Abstract
In this talk, I will present my work on the trigger mechanisms, radiation processes, and propagation effects of fast radio bursts (FRBs). I will begin by discussing generic observational constraints on the intrinsic radiation mechanisms of FRBs and argue that repeating FRBs most likely originate within the magnetar magnetosphere. I will show that magnetar crust quakes, as the trigger mechanism, play a crucial role in exciting various wave modes in the magnetosphere. Specifically, elastic waves are generated by incompressible shear perturbations in the magnetar crust and propagate perpendicular to the surface.

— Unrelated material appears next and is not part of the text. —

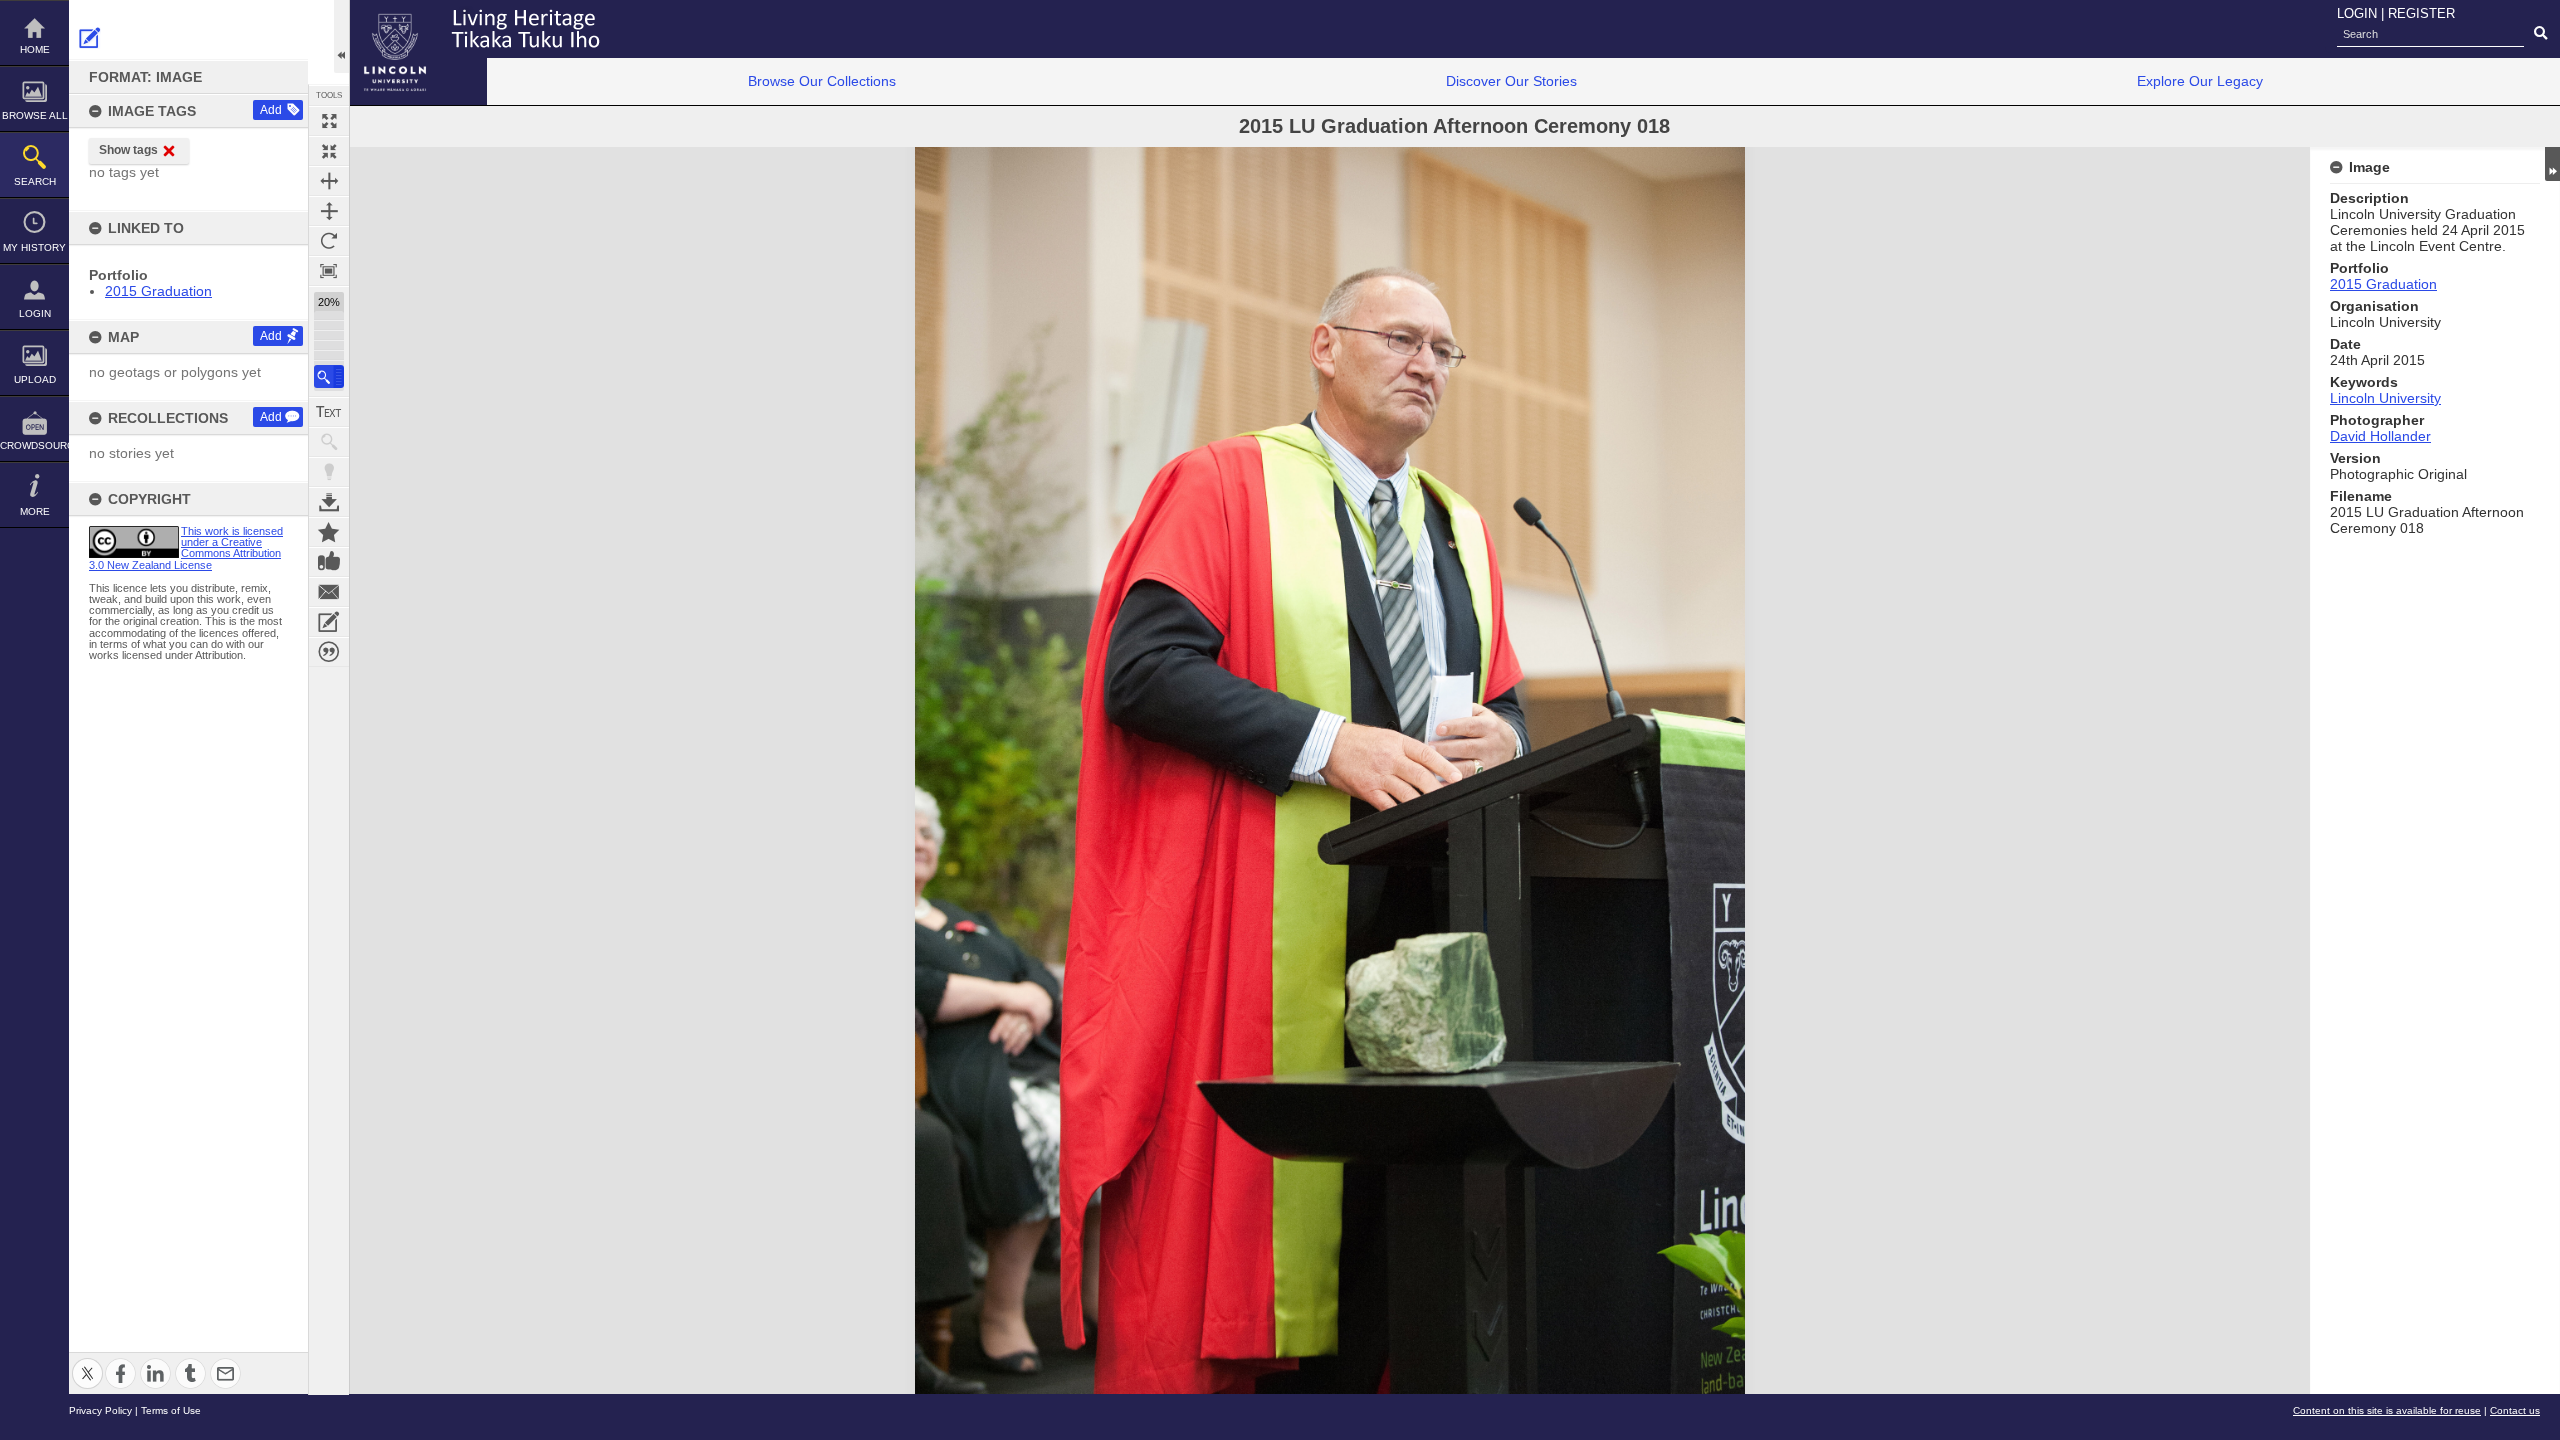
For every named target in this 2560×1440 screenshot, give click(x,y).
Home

These waves couple directly to fast magnetosonic and Alfvén waves in the magnetosphere, both typically in the kilohertz band and excited by crust quakes. I will present the first 3D elasto-dynamic simulations of the entire magnetar crust, demonstrating that both fast magnetosonic and Alfvén waves can be generated with comparable energy contributions. Next, I will show that FRBs are likely produced via coherent inverse Compton scattering (ICS) of low-frequency fast magnetosonic waves by relativistic charged bunches at distances of a few hundred magnetar radii. I will also discuss the ICS model's implications, including the high degrees of linear and circular polarization and the narrow spectra observed in many repeating FRBs. Finally, I will demonstrate that in the open field line region, large-amplitude FRBs can freely escape from the magnetosphere.
Anyone interested is welcome to attend.